• PROBLEM REQUIREMENTS: Look through the data below. Pick out the lines holding the string "Should".

EXTRACTED INFORMATION START

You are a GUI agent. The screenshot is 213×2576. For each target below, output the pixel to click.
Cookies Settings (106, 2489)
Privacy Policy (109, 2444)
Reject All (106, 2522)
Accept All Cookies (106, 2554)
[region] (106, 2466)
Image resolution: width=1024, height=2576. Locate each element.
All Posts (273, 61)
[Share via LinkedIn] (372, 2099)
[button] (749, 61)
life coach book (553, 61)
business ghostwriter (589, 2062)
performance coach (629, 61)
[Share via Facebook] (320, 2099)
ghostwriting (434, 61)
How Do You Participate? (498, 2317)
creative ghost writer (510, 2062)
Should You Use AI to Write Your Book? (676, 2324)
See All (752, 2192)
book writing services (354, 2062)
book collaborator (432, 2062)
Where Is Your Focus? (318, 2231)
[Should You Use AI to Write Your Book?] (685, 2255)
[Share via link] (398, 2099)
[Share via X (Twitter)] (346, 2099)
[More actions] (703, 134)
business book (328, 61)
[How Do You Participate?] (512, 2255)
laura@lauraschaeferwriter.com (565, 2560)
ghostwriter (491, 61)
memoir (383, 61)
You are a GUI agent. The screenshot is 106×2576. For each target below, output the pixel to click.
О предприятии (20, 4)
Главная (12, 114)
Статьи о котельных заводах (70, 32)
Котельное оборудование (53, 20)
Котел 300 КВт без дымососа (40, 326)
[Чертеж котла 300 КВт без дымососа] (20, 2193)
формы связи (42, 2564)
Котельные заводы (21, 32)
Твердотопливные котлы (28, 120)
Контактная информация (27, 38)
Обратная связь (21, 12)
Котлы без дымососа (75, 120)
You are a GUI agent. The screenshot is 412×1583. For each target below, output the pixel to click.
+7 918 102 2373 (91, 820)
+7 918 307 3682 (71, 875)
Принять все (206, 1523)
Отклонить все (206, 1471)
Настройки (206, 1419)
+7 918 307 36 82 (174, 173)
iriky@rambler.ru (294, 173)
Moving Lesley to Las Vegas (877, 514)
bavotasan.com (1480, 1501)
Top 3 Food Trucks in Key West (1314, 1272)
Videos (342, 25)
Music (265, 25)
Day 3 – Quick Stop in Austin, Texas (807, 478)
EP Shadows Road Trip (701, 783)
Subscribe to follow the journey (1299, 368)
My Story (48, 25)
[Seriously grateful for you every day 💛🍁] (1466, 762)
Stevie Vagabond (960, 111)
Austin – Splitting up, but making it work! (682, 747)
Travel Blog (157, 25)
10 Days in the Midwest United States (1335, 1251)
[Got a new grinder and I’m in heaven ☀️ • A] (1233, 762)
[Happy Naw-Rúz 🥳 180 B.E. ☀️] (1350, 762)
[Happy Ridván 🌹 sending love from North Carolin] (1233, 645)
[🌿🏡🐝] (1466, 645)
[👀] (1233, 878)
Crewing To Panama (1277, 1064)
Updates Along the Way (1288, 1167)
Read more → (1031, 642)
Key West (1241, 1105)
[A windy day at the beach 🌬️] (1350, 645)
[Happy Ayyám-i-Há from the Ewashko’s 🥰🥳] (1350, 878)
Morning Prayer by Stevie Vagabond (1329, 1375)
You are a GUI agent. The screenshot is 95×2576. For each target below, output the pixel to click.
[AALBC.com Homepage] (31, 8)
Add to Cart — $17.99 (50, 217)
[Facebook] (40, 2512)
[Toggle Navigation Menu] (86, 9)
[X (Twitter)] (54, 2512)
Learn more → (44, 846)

EXTRACTED INFORMATION END

• RESPONSE BELOW:
Should You Use AI to Write Your Book? (676, 2324)
[Should You Use AI to Write Your Book?] (685, 2255)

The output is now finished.